We comprehensively solve this problem by manually annotating NP structure for the entire Wall Street Journal section of the Penn Treebank. The inter-annotator agreement scores that we attain refute the belief that the task is too difficult, and demonstrate that consistent NP annotation is possible. Our gold-standard NP data is now available and will be useful for all parsers.
We present three statistical methods for parsing NP structure. Firstly, we apply the Collins (2003) model, and find that its recovery of NP structure is significantly worse than its overall performance. Through much experimentation, we determine that this is not a result of the special base-NP model used by the parser, but primarily caused by a lack of lexical information.

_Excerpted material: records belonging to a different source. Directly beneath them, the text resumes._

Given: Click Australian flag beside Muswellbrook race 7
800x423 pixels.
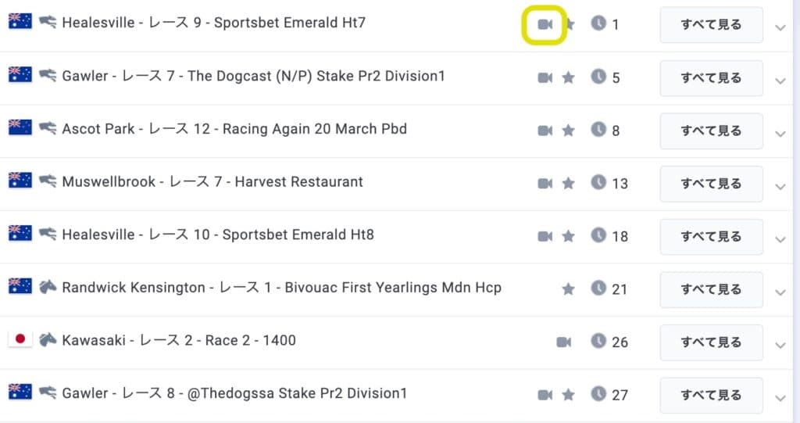Looking at the screenshot, I should coord(20,181).
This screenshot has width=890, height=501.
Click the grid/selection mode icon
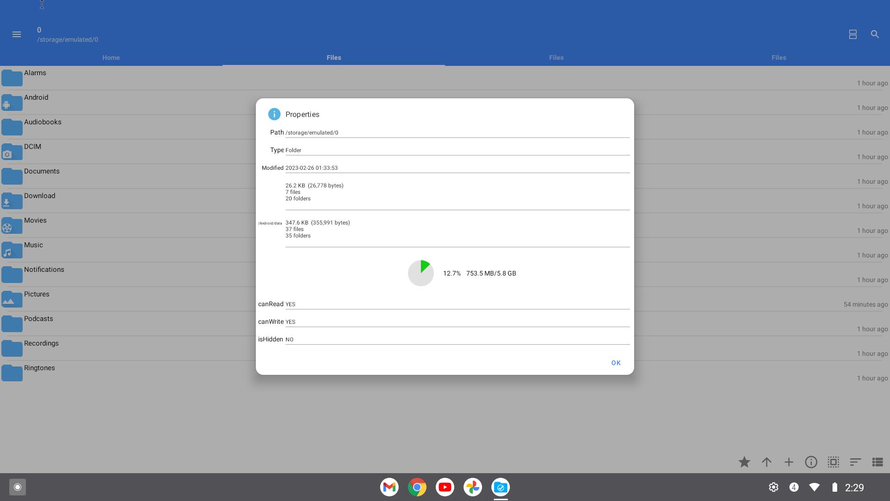tap(833, 462)
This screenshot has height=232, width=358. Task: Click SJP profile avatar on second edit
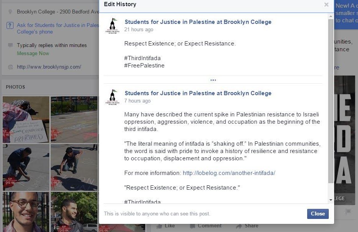[112, 97]
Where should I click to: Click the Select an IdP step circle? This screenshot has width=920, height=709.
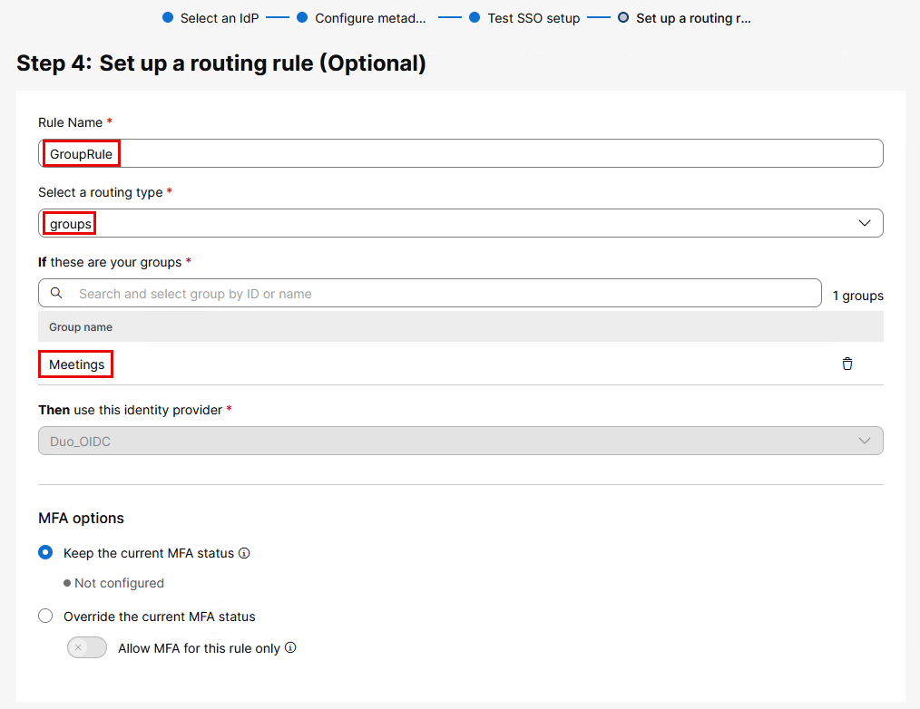pos(167,17)
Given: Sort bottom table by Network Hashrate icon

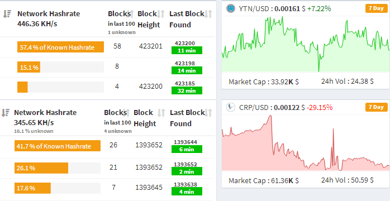Looking at the screenshot, I should point(5,113).
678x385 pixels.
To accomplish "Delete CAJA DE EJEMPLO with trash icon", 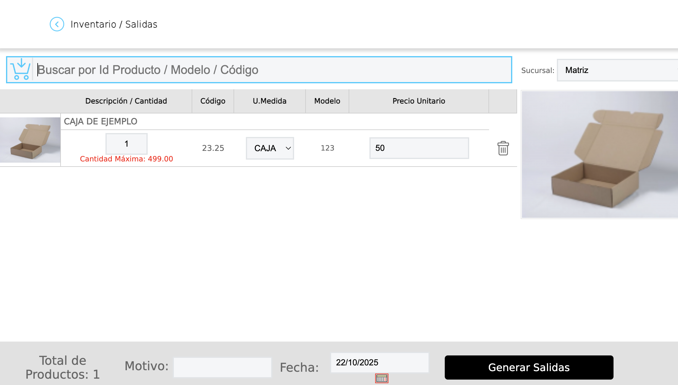I will click(503, 148).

Secondly, we construct a wide-coverage, large-scale NP Bracketing system, applying a
supervised model to achieve excellent results. Our Penn Treebank data set, which is orders of magnitude larger than those used previously, makes this possible for the first time. We then implement and experiment with a wide variety of features in order to determine an optimal model. Having achieved this, we use the NP Bracketing system to reanalyse NPs outputted by the Collins (2003)
parser. Our post-processor outperforms this state-of-the-art parser.
For our third model, we convert the NP data to CCGbank (Hockenmaier and Steedman, 2007), a corpus that uses the Combinatory Categorial Grammar (CCG) formalism. We experiment with a CCG parser and again, implement features that improve performance. We also evaluate the CCG parser against the Briscoe and Carroll (2006) reannotation of DepBank (King et al., 2003), another corpus that annotates NP structure. This supplies further evidence that parser performance
is increased by improving the representation of NP structure.
Finally, the error analysis we carry out on the CCG data shows that again, a lack of lexicalisation causes difficulties for the parser. We find that NPs are particularly reliant on this lexical information, due to their exceptional productivity and the reduced explicitness present in modifier
sequences. Our results show that NP parsing is a significantly harder task than parsing in general.
This thesis comprehensively analyses the NP parsing task. Our contributions allow wide-coverage, large-scale NP parsers to be constructed for the first time, and motivate further NP parsing research for the future. The results of our work can provide significant benefits for many NLP tasks, as the crucial information contained in NP structure is now available for all downstream systems.